Tyndale published an edition of the New Testament in a conveniently small size and arranged for thousands of copies to be smuggled into England in barrels, bales of cloth, and even in flour sacks. By these means the New Testament was rapidly and widely distributed. Many copies were seized and burned at St. Paul's.

The Bishop of London, who was anxious to obstruct the progress of the Reformation, consulted with Pakington a merchant with connections in Antwerp, and asked his advice about buying up all the copies that could be obtained in Europe. He did not know that Pakington was a friend of Tyndale.
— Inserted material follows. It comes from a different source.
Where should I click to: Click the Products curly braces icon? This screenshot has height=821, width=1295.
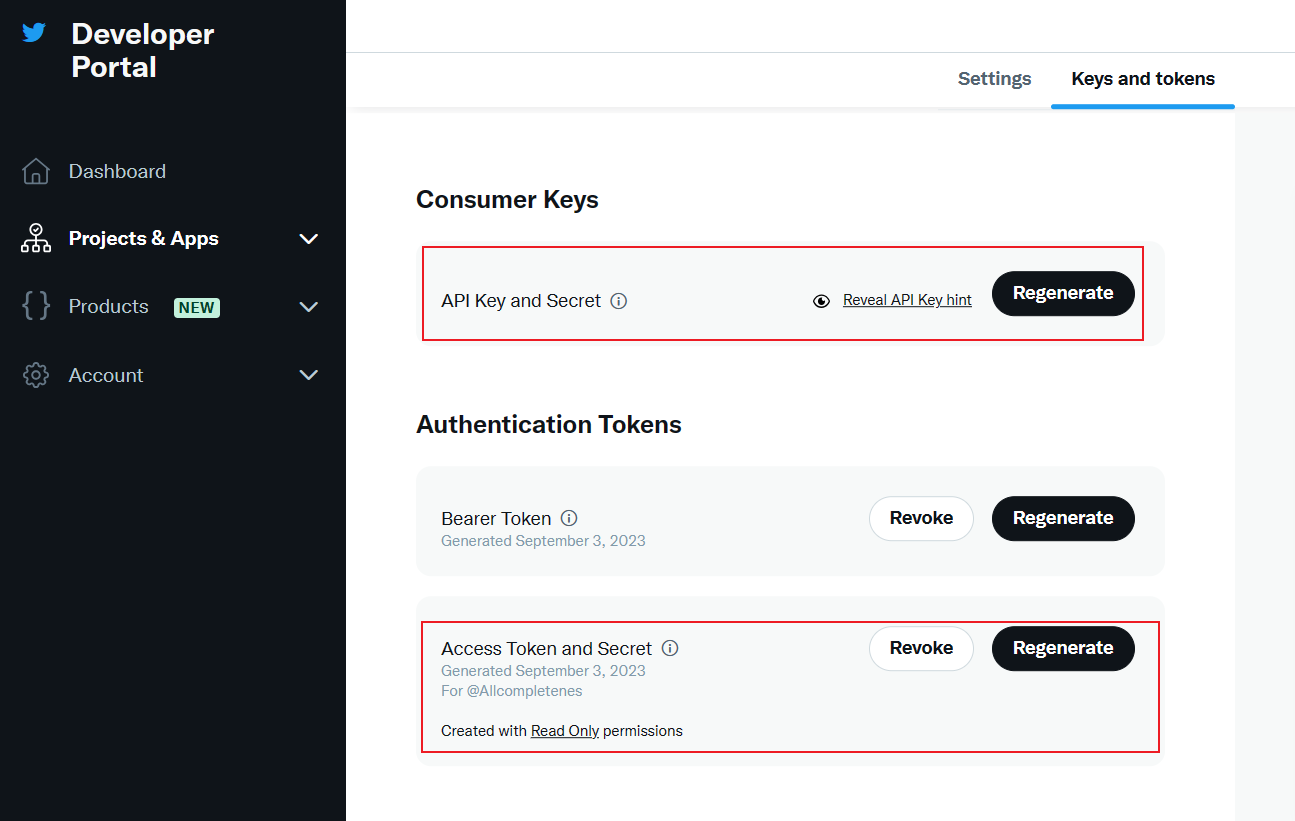36,307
Tyndale was quite pleased with the arrangement, as the money relieved him of his debts, the burning of some of the Testaments had the effect of encouraging many people to support the work he was doing, and he now had resources to spend on an improved edition. Some time afterwards a man named Constantine was being tried before Sir Thomas Moore for heresy. He was promised leniency if he would tell where Tyndale and his helpers obtained the money to pay for their editions. Constantine replied - 'It is the Bishop of London that hath holpen us, for he bestowed among us a great deal of money up on New Testaments to bum them, and that been our chief succour and comfort." Moorman, pp. 160-161.

The New Testament was based on the, second and third editions of Erasmus' Text (1519 and 1522). The New Testament was finished in 1525-6. A large part of the Old Testament was completed before his martyrdom in 1536 (New Bible Dictionary). Bruce says, "The influence of Luther's work on Tyndale is obvious to anyone who compares the two versions, but Tyndale is far from being a mere echo of Luther." The influence of the wording and structure of Tyndale's New Testament on the Authorized Version is immense, and the latter provides a continuing tribute to the simplicity, freshness, vitality and felicity of his work. New Bible Dictionary.
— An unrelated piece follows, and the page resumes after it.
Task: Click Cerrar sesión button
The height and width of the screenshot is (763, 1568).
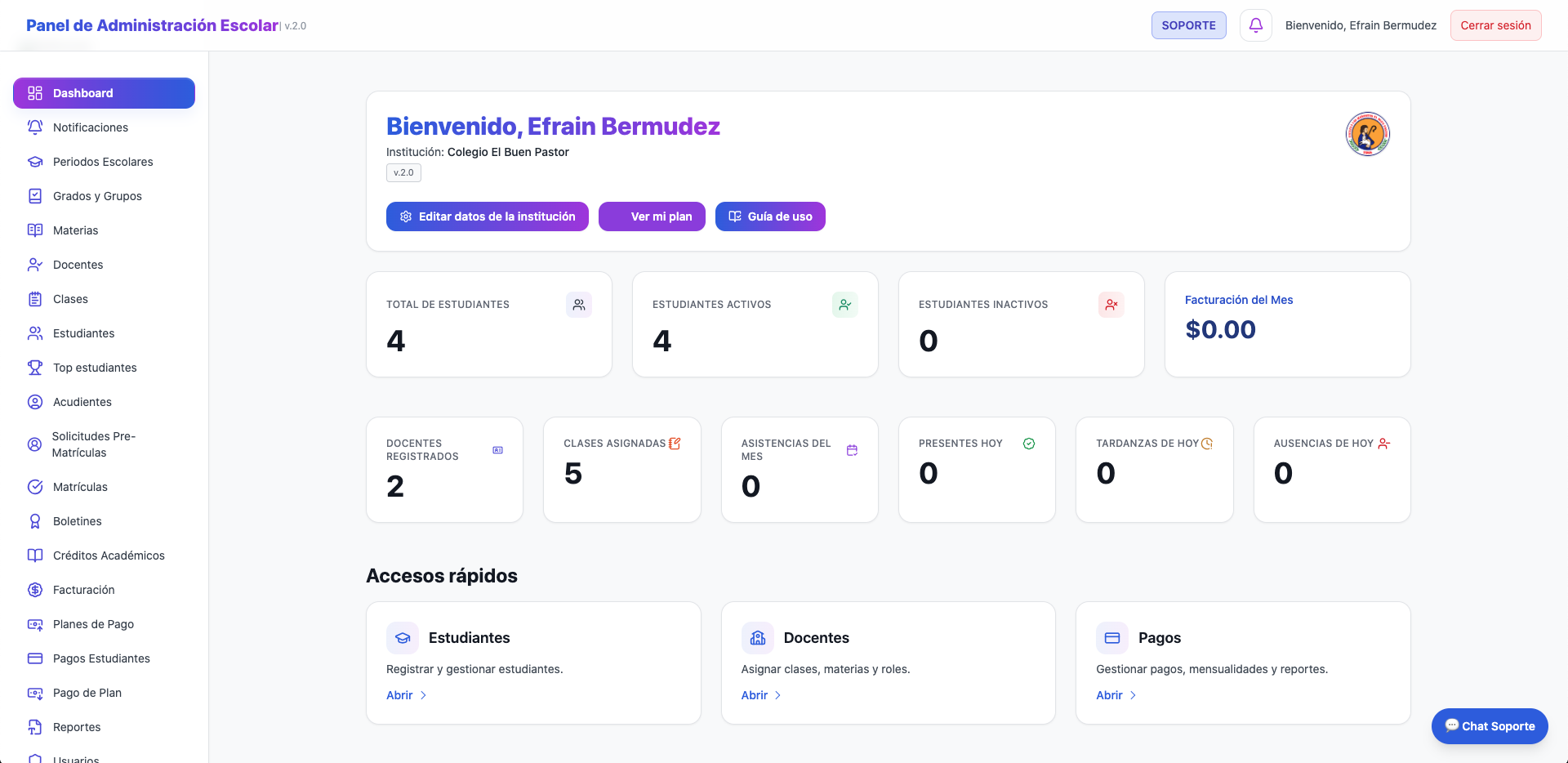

List of English Bibles After Tyndale
    1. The Coverdale Bible - 1535
    2. The Matthew's Bible - 1537
    3. The Great Bible - 1539-41
    4. The Taverner's Bible - 1539
    5. The Geneva Bible - 1557-60
    6, The Bishop's Bible - 1568

The King James Bible

Fifty-four scholars were chosen to translate the King James Bible. Forty-seven were actually involved in the translation. These men were divided into six groups. Each group was given a different portion of Scripture to translate. Each man in the group translated the portion assigned and when they each finished, they came together and compared and refined their work. After that, their work was given to the other groups for further checking and revision. When this was done, two men from each group formed a committee of twelve to further check and revise. The work of these twelve were then sent for review to the bishops, the Privy Council, and the king.

"The Authorized Version, as it came to be called, went through several editions and revisions. Two notable editions were that of 1629, the first ever printed at Cambridge, and that of 1638, also at Cambridge, which was assisted by John Bois and Samuel Ward, two of the original translators. In 1657, the Parliament considered another version, but it came to naught. The most important editions were those of the 1762 Cambridge revision by Thomas Paris, and the 1769 Oxford revision by Benjamin Blayney." Vance, p. 29.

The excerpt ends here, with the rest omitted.